Email: gniebur@nd.edu
Phone: 574-631-3327
Office: 147 Multidisciplinary Engineering Research
Website: http://bones.ame.nd.edu

Summary of Activities/Interests

Bone Biomechanics

We are studying the biomechanics of bone as it relates to aging and osteoporosis. Our focus over the past five years has been the effects of damage accumulation on bone. Using microscopy and micro-Computed Tomography, we have measured microstructural damage in bone, including small cracks and cross-hatching patterns, that occur during overloading or fatigue loading of bone. In collaboration with Colorado State University, we have investigated the effects of simulated osteoporosis on damage mechanics in old female sheep.

Bone marrow biomechanics

We are studying the interaction of bone and bone marrow to better understand the mechanical influences on the many cells that are resident in the bone marrow. Bone marrow composition changes with aging, with the primary alteration being an increase in the proportion of fat cells. The increase in the number of fat cells may decrease the number of available adult stem cells that can form new bone cells. As such, there could be a causal link between aging of the bone marrow and the surrounding bone.

Education

Ph.D. - University of California at Berkeley, 2000

M.S.M.E. - University of Minnesota, 1995

B.M.E. - University of Minnesota, 1986

Biography

Glen Niebur is associate professor of Aerospace and Mechanical Engineering at the University of Notre Dame. He holds bachelor’s and master’s degrees from the University of Minnesota, and the Ph.D. from the University of California. Research is focused on orthopaedics, including bone quality, damage mechanics of trabecular bone, lumbar spinal fusion, hard and soft tissue constitutive modeling, computational mechanics, of tissues, and genetic factors affecting bone quality.

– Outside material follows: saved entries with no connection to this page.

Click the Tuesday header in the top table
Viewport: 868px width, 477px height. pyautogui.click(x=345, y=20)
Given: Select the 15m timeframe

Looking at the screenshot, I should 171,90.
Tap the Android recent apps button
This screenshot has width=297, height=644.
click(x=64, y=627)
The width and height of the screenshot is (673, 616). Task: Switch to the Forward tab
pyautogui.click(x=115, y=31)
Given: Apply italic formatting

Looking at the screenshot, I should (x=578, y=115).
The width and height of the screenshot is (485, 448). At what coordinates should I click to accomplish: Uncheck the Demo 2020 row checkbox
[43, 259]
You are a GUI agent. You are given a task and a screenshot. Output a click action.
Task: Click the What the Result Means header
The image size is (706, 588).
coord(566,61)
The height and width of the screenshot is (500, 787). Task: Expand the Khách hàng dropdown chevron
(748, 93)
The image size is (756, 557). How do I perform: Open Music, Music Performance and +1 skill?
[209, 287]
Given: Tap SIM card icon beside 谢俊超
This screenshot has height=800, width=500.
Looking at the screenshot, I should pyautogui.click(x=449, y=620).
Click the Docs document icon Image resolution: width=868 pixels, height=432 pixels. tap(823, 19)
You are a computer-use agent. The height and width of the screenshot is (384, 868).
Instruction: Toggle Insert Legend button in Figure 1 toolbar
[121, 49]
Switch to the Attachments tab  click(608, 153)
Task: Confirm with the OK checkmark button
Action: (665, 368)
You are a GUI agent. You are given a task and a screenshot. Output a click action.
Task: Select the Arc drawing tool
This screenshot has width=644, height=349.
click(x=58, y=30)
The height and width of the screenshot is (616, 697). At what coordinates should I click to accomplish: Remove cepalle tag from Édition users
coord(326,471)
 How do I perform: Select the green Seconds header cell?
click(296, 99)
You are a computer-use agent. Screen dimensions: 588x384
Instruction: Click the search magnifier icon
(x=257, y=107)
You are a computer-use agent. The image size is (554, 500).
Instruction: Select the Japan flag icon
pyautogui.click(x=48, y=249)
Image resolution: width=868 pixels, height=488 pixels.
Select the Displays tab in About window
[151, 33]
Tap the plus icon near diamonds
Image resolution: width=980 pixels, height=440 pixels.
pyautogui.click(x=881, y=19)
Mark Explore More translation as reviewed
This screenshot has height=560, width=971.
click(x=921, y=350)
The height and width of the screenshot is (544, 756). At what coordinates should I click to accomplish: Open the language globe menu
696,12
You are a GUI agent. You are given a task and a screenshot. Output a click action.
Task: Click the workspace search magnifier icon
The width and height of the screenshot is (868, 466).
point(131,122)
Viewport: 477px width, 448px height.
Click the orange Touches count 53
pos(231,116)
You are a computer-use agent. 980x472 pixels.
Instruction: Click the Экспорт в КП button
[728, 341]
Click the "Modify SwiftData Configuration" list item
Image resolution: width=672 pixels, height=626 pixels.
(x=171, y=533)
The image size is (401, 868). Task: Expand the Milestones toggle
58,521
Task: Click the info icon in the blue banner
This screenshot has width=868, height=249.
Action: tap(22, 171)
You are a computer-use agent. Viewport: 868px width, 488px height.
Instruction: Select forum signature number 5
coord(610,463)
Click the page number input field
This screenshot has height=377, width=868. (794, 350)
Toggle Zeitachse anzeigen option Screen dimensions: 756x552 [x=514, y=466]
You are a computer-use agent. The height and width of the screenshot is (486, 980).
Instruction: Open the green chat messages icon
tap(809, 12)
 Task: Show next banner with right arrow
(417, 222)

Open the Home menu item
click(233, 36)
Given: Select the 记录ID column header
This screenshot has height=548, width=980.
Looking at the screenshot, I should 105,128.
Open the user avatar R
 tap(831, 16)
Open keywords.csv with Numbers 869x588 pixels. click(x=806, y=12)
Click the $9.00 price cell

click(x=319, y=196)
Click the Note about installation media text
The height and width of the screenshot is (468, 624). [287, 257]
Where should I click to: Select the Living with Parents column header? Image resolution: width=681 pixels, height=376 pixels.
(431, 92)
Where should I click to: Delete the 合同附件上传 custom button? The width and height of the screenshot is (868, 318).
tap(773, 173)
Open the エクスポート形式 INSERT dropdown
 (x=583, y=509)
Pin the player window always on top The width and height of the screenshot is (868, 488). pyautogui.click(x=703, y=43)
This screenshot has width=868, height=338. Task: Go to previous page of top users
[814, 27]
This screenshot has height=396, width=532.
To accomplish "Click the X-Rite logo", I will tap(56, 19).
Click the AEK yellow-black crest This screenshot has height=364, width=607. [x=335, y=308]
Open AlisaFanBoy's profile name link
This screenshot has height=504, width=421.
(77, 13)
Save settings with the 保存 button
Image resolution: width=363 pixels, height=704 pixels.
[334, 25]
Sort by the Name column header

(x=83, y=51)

Current projects are investigating the interactions between microdamage formation in bone and the changes in bone porosity and structure that accompany osteoporosis. Osteoporosis results in changes at multiple levels of the hierarchical structure of bone, and these can either compensate for or enhance fracture risk. Medical imaging methods, especially computed tomography (CT) are used to image and quantify bone structures in bone samples and in live animals. A current project is using medical imaging to longitudinally monitor and understand fracture healing. Most recently, work has begun in the area of bone marrow mechanics, affects of aging and disease on bone marrow morphology, and interactions between bone and bone marrow.